Watching this in its final form (the Final Cut), I believe I finally realize why it has taken so long for Scott to create a good version of it. I haven't seen all of them (nor can I remember which version I saw as a teen), but I do see how the precision of a craftsman was needed to make this whole film work like it does. Blade Runner, more than any other film Scott has made or like many other films in the science fiction genre, balances on the unreliability of the facts. I've read that certain versions of the film were aided by extra narration and explanations, which ultimately dumbed down the impact of the whole film. Blade Runner works because it leaves so many questions hanging. Towards the middle of the film I felt like I had merely seen a few minutes, yet so much had already been shown to me and yet still so little.

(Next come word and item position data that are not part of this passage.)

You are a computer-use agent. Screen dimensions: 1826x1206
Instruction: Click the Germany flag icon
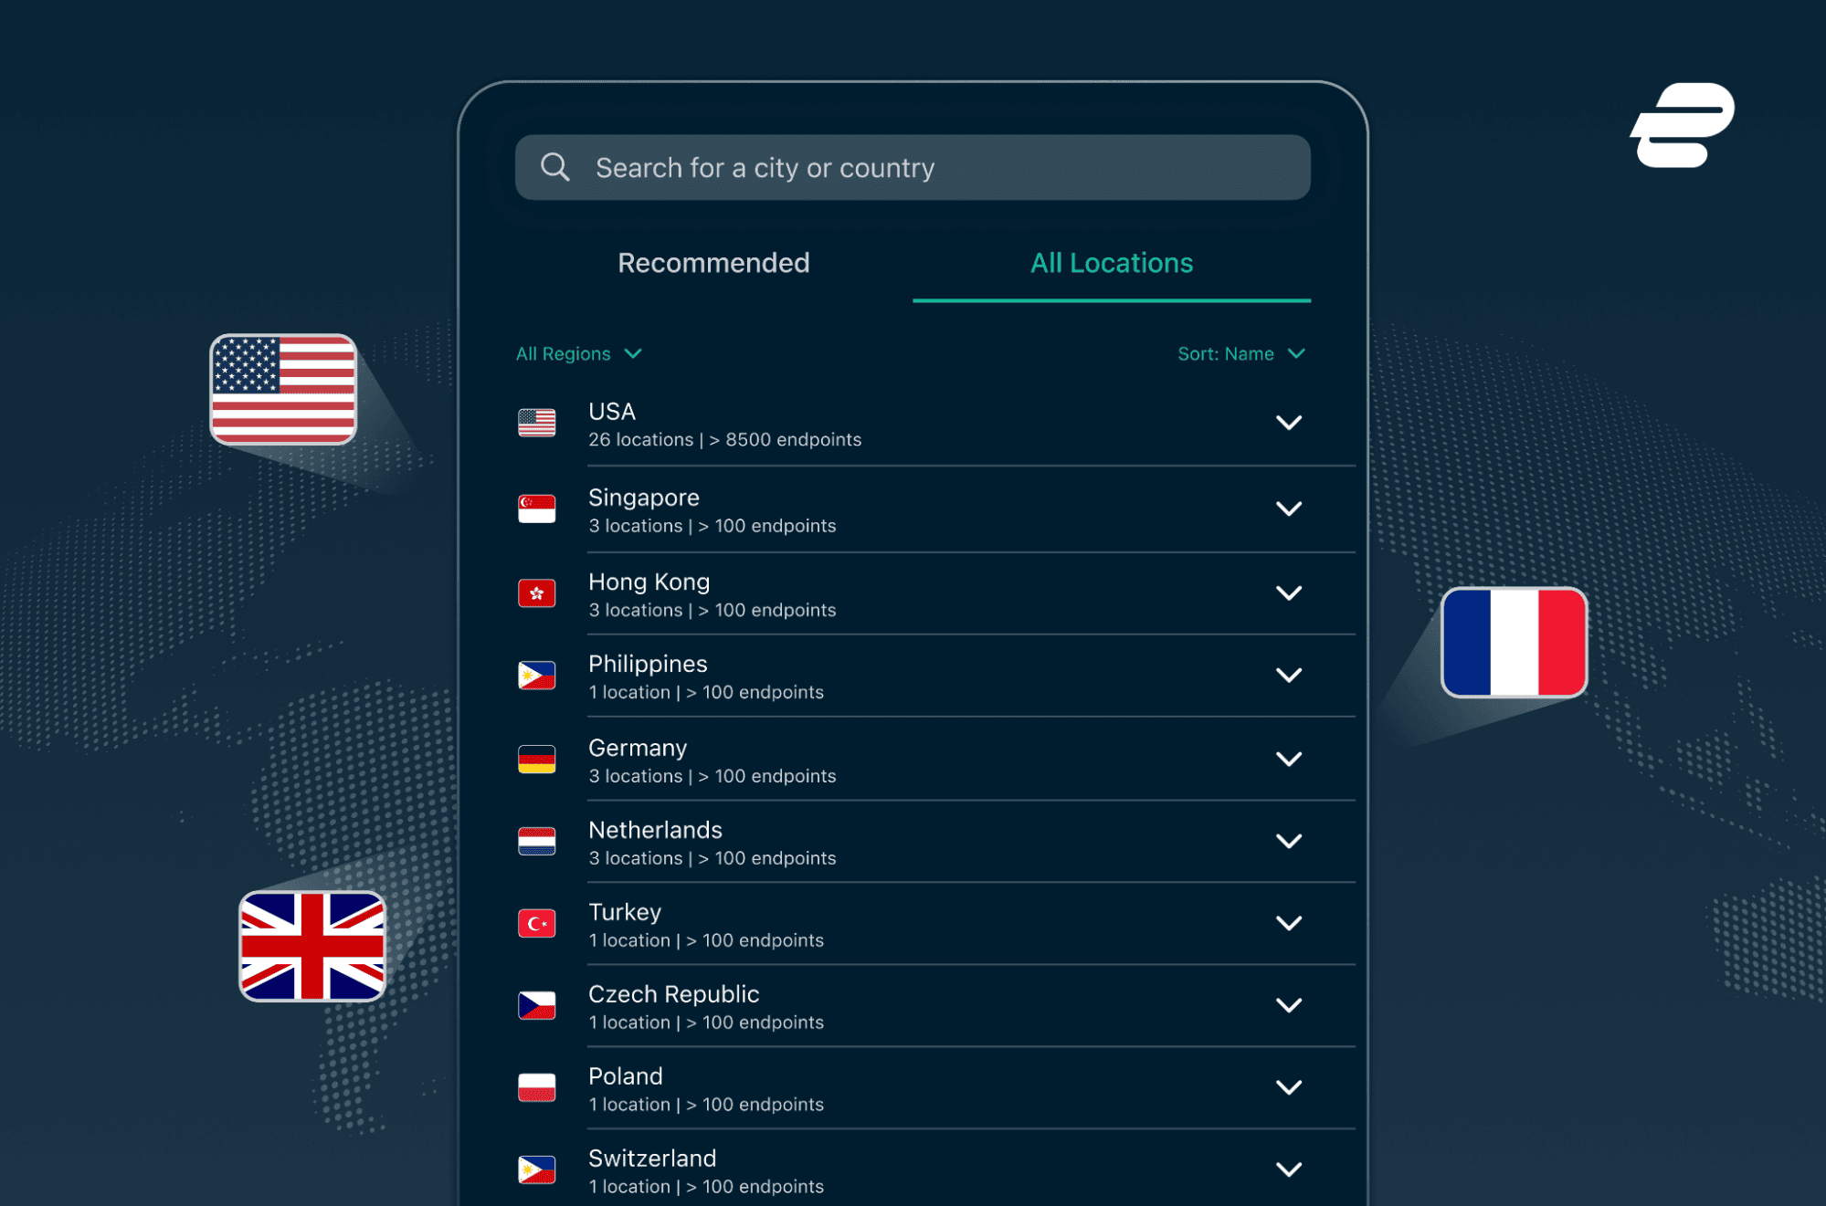click(x=536, y=759)
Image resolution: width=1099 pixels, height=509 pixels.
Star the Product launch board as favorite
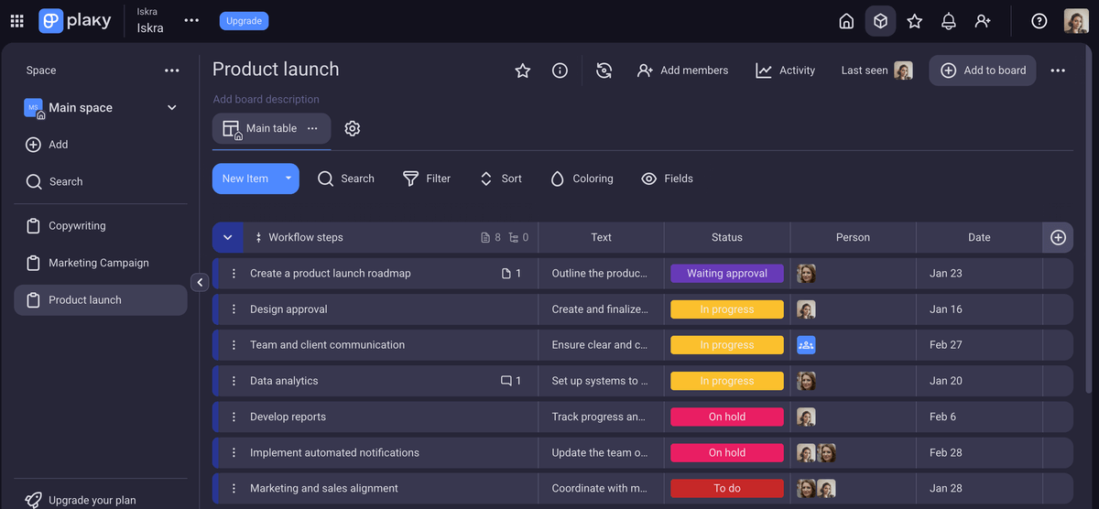click(x=522, y=70)
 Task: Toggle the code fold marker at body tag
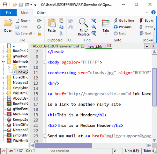(45, 62)
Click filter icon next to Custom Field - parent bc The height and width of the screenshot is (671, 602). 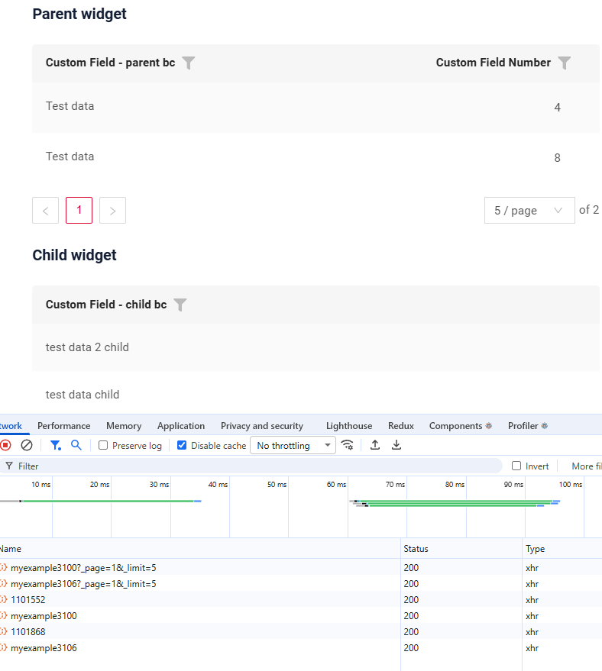tap(189, 63)
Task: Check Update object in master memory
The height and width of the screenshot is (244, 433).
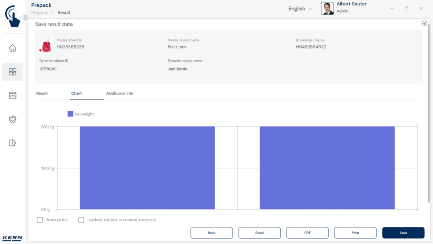Action: 81,220
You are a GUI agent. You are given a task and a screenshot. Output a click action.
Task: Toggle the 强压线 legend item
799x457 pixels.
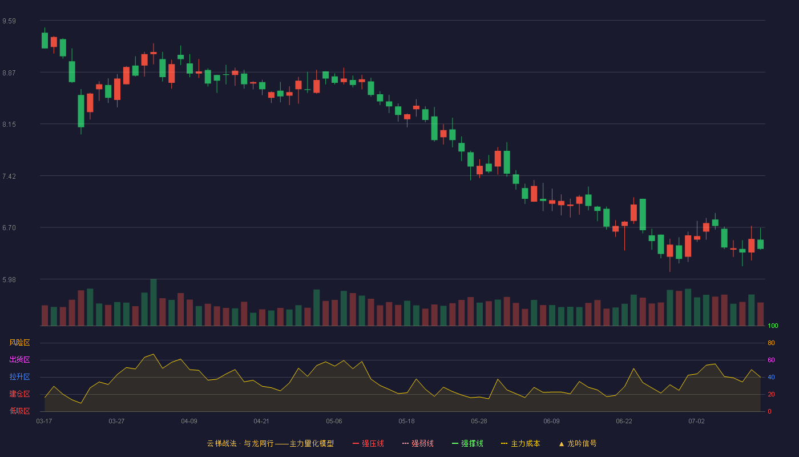[368, 443]
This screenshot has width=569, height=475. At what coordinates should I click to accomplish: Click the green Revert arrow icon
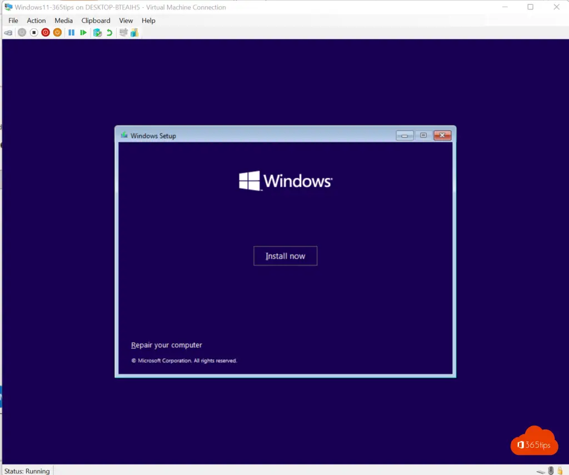point(109,33)
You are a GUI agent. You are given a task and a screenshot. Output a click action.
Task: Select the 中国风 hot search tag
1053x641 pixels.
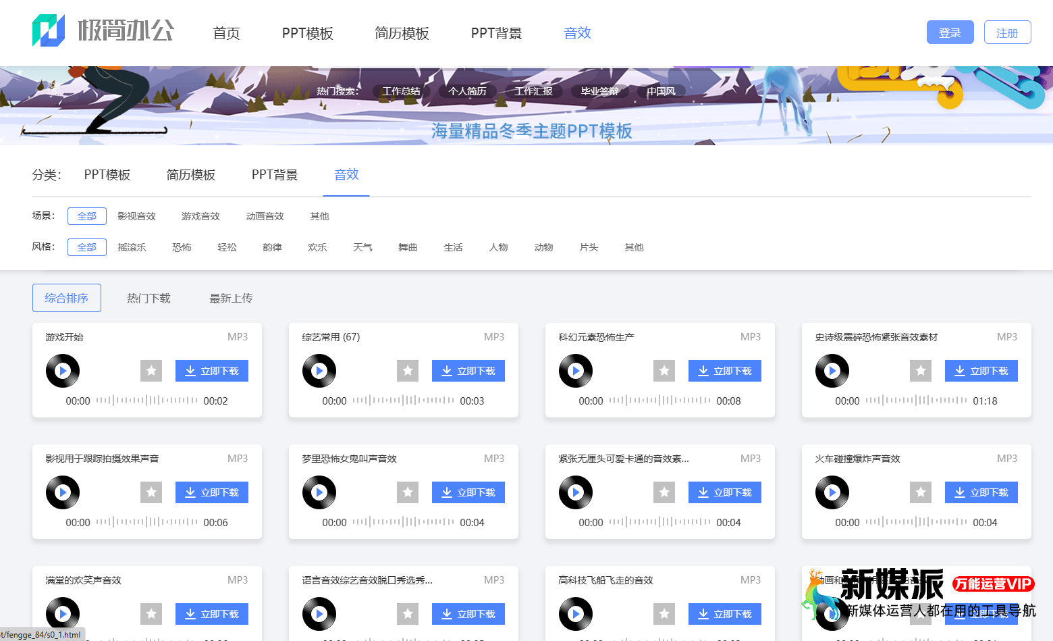(662, 91)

The story could've been expanded into many more hours of film (which probably explains why there was a rough cut of about 4 hours!), yet it is edited, cut together to be a beautiful whole that can be viewed from many, different sides while still leaving space for more and more questions. That, in the end, is what science fiction does. It creates a world, lets a story play there for the audience to observe, but when that story has finished the audience must still ponder about what it is they've seen and have been told. Blade Runner did that. It made us think while still being a masterful display of the arts. The effects, the acting, the music... all comes together in a near-perfect culmination of the inside and the outside. One of the best films and one of the best science-fiction films ever made. MASTERPIECE.